Dans cette allée, il jonche le trottoir comme une merde. Il sait qu'il n'est pas le seul mais il n'ose plus aller à la rencontre des hommes. Il a trop peur depuis qu'il a compris.

Il a tout vu, entendu et lu à propos du monde et de ses dédales. De ses expériences personnelles, il a tiré une vision violente et irrécupérable de la vie. Cependant il ne désespère pas. Il attend le grand jour, l'illumination divine. La flamme suprême qui réveillera sa race. Cela fait des années qu'il attend, il l'a imaginé plus de fois que l'on peut jamais imaginer être aller pisser dans une vie.
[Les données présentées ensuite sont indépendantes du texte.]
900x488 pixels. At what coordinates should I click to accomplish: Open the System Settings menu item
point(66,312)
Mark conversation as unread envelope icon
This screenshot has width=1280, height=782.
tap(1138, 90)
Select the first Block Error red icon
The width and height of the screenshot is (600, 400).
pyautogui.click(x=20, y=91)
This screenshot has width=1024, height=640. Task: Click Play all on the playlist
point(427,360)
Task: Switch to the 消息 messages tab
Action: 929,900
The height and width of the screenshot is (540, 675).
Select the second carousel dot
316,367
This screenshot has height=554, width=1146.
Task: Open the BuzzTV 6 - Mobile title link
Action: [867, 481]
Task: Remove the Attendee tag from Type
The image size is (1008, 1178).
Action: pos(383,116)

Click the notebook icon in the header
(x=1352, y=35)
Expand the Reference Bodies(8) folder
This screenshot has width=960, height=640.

Il voit les corps s'enchevêtrer pour la plus grande parade nuptiale jamais vue. Un accouplement commun bestial dans des milliers de rue. Le grand revirement de l'humanité. Certains mourront de se trop-plein d'amour, d'autres deviendront stériles d'avoir trop vidées leurs bourses. D'autres encore suffoqueront de plaisir et dégueuleront de vitalité. D'autres feront des overdoses, s'étoufferont lors d'un coït buccal trop hardi. Du coït jusqu'à plus soif, des hectolitres de sueur dégoulinante à remplir les égouts, de la crasse.

Il doit encore patienter, écouter les masses gronder de leur ridicule petit orgasme le samedi soir. Il a tout vu, entendu et lu à propos de la libération des mœurs. Il sent l'air du changement vers l'ultra libéralisme sexuel mais ne peut pas prédire le grand glissement. De toute façon, personne ne le croirait. Alors notre héros moderne, 53 ans, continue de se palucher dans l'obscurité.